**Sunulan Metin**
- - - - -
Deprem Ziyaretimiz

09.11.2011

Değerli meslektaşlarımız,

Kurban bayramınızı bir kez daha kutlarken, esenlikler diliyoruz.

Bu Kurban Bayramı’nı biri birini izleyen acılı olaylar zinciri ile karşıladık. Bunlardan biri olan Erciş Depremi nedeniyle çok sayıda hekim ve sağlık çalışanı bayramı deprem bölgesinde geçirmektedir.

İzmir Tabip Odası olarak birçoğumuzun bayramı kutladığı ve dinlenmeye çalıştığı bugünlerde Erciş’teki meslektaşlarımızı unutmadık!

Bayramda günü birlik (06.11.2011) de olsa Erciş’teki meslektaşlarımızı ziyaret ettik. Bu ziyaret Oda’mız Genel Sekreteri Dr Ceyhun BALCI ve odamız üyesi olmasının yanı sıra HİASD (Herkes İçin Acil Sağlık Derneği) Başkanı da olan Dr Ülkümen RODOPLU tarafından gerçekleştirilmiştir.
- - - - -
**Yapılacaklar**
1 – Deprem ziyaretini anlatan metinde adı geçen bütün kişi ve kuruluşları sıralayın.
2 – Deprem ziyaretini anlatan metinden "İzmir Tabip Odası" ile başlayıp "RODOPLU tarafından gerçekleştirilmiştir." ile biten bölümü olduğu gibi yazın.
Aşağıdaki malzeme başka bir kaynaktan alınmıştır.

**Verilen Malzeme**
- - - - -
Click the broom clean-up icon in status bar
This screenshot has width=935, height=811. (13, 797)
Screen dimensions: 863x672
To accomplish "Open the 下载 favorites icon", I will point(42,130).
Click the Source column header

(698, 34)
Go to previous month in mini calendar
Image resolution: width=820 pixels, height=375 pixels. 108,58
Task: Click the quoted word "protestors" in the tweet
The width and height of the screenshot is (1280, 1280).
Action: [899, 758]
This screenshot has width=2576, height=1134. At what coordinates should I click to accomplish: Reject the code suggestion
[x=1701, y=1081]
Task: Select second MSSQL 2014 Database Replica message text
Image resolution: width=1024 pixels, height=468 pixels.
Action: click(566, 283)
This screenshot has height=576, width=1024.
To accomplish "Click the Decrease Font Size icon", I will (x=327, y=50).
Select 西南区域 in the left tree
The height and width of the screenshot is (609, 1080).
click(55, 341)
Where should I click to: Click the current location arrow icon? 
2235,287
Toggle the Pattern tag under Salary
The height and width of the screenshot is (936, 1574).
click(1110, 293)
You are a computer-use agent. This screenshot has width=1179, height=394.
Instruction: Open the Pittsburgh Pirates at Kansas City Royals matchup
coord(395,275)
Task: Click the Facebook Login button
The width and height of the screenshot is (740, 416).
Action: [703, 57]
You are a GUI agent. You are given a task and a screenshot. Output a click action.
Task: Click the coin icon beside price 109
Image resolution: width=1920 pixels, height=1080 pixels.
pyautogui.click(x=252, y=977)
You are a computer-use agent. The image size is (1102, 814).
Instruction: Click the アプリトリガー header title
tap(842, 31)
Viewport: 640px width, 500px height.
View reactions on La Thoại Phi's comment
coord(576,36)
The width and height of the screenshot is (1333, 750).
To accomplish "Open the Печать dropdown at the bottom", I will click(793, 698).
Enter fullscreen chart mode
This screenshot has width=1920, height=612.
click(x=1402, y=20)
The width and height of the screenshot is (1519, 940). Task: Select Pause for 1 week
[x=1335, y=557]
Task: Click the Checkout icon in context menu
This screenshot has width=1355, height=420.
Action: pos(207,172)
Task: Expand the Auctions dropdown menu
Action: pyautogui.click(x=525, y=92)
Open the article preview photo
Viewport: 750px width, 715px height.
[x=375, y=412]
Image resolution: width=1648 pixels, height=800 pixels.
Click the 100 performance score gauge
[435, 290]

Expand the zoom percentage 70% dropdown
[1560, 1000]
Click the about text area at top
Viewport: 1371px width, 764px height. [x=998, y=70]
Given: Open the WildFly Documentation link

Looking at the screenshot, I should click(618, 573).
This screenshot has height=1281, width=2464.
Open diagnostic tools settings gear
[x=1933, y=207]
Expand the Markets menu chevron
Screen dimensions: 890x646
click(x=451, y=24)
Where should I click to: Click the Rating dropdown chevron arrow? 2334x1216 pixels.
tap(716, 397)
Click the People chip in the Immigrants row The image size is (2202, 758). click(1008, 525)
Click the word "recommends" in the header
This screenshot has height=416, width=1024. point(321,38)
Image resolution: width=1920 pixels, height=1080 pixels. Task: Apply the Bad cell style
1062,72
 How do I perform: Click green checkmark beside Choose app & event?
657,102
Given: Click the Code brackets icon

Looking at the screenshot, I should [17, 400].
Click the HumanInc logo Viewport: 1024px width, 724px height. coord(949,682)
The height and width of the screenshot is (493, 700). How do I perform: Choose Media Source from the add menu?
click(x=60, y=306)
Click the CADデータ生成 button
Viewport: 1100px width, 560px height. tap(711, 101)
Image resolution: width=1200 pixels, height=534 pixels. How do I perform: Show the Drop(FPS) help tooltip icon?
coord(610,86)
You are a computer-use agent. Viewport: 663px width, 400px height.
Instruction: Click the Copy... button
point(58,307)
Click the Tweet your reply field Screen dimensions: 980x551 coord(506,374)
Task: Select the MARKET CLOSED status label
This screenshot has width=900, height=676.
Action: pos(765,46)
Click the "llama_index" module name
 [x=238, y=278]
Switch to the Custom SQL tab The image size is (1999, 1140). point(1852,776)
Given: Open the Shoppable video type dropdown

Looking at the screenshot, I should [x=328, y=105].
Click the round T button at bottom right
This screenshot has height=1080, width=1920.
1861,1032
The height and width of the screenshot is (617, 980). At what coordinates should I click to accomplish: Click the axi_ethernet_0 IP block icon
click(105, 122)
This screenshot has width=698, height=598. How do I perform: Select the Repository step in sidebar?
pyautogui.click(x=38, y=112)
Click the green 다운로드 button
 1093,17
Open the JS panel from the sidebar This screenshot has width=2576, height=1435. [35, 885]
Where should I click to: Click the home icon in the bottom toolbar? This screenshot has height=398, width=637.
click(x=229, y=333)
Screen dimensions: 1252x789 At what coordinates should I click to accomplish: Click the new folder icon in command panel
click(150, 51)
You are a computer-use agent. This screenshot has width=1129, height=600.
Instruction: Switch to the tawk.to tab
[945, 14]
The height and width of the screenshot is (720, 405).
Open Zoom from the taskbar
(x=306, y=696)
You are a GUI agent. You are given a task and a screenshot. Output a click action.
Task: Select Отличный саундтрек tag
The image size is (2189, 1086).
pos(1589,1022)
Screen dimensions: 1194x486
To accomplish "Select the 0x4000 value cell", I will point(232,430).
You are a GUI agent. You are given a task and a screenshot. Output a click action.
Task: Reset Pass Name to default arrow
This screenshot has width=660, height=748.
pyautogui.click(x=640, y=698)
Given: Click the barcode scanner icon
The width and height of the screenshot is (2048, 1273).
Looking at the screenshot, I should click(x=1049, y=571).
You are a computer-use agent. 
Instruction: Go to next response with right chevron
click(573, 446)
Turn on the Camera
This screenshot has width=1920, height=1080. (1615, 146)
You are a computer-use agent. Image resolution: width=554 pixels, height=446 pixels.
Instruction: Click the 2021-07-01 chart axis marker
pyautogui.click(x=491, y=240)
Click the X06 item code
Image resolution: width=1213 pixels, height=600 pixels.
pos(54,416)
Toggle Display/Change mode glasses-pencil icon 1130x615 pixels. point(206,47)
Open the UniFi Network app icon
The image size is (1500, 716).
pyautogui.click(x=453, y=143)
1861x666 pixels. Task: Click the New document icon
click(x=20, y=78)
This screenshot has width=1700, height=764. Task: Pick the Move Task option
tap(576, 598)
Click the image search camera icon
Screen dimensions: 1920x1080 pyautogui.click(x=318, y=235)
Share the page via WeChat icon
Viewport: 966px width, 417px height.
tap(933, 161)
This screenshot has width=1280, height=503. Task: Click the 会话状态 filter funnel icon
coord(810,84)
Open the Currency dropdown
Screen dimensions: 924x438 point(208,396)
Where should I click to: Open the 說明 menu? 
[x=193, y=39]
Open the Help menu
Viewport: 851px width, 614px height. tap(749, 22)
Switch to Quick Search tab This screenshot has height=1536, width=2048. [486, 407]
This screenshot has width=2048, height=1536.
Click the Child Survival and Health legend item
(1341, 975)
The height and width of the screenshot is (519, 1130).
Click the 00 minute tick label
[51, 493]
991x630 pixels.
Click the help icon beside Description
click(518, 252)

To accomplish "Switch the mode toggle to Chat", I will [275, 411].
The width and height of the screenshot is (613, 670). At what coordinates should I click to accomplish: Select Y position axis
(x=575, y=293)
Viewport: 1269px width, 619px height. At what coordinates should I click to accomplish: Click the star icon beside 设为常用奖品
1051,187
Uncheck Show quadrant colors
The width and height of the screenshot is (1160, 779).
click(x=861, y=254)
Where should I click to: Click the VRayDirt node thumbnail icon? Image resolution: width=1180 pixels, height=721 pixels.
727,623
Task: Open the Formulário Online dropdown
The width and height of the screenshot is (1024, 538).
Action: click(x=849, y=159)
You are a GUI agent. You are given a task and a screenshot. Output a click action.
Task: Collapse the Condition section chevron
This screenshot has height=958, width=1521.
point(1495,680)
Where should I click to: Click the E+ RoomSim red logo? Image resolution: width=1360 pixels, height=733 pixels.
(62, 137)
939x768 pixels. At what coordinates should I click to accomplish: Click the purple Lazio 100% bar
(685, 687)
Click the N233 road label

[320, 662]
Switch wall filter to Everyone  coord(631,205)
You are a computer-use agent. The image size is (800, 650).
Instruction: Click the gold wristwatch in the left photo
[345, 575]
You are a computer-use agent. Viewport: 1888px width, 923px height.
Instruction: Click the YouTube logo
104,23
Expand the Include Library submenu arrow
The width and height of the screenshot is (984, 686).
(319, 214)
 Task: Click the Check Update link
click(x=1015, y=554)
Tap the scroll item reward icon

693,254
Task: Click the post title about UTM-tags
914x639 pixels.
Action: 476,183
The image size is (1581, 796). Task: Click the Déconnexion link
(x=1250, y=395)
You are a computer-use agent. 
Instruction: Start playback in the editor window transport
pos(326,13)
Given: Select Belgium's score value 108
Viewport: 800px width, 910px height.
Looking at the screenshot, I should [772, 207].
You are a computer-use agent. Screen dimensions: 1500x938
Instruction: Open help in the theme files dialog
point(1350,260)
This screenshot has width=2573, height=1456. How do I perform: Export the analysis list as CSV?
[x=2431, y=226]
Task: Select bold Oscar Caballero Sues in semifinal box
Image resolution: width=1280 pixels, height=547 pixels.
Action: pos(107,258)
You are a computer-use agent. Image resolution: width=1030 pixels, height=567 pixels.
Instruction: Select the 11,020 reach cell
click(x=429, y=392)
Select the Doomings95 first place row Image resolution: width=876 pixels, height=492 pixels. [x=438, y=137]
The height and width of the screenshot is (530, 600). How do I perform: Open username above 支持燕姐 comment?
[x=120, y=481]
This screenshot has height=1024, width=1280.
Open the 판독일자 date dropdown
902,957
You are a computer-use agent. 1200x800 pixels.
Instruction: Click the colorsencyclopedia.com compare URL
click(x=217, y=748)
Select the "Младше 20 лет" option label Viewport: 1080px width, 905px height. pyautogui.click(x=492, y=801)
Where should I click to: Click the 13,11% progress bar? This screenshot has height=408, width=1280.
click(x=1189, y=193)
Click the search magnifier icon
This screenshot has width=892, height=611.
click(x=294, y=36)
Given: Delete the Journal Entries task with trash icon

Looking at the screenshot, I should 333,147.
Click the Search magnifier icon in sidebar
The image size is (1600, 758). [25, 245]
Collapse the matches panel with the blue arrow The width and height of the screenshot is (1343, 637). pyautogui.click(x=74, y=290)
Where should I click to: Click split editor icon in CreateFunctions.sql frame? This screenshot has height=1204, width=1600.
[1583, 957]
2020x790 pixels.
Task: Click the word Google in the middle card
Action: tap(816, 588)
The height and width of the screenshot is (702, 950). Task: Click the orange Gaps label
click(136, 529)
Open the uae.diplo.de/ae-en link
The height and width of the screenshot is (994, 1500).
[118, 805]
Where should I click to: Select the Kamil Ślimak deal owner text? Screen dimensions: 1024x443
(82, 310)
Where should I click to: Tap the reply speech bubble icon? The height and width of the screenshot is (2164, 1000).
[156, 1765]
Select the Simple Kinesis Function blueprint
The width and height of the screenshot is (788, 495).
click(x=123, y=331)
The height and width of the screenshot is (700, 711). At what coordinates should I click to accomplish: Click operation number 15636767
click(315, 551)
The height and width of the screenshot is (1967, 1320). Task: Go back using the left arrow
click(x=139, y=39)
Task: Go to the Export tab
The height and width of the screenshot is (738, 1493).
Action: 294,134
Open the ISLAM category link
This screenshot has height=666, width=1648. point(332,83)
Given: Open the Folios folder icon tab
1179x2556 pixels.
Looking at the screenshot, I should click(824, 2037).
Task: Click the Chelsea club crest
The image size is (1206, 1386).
- - - - -
**Tam Cevaplar**
1 –
- İzmir Tabip Odası
- Dr Ceyhun BALCI
- Dr Ülkümen RODOPLU
- HİASD (Herkes İçin Acil Sağlık Derneği)

2 –
İzmir Tabip Odası olarak birçoğumuzun bayramı kutladığı ve dinlenmeye çalıştığı bugünlerde Erciş’teki meslektaşlarımızı unutmadık!

Bayramda günü birlik (06.11.2011) de olsa Erciş’teki meslektaşlarımızı ziyaret ettik. Bu ziyaret Oda’mız Genel Sekreteri Dr Ceyhun BALCI ve odamız üyesi olmasının yanı sıra HİASD (Herkes İçin Acil Sağlık Derneği) Başkanı da olan Dr Ülkümen RODOPLU tarafından gerçekleştirilmiştir.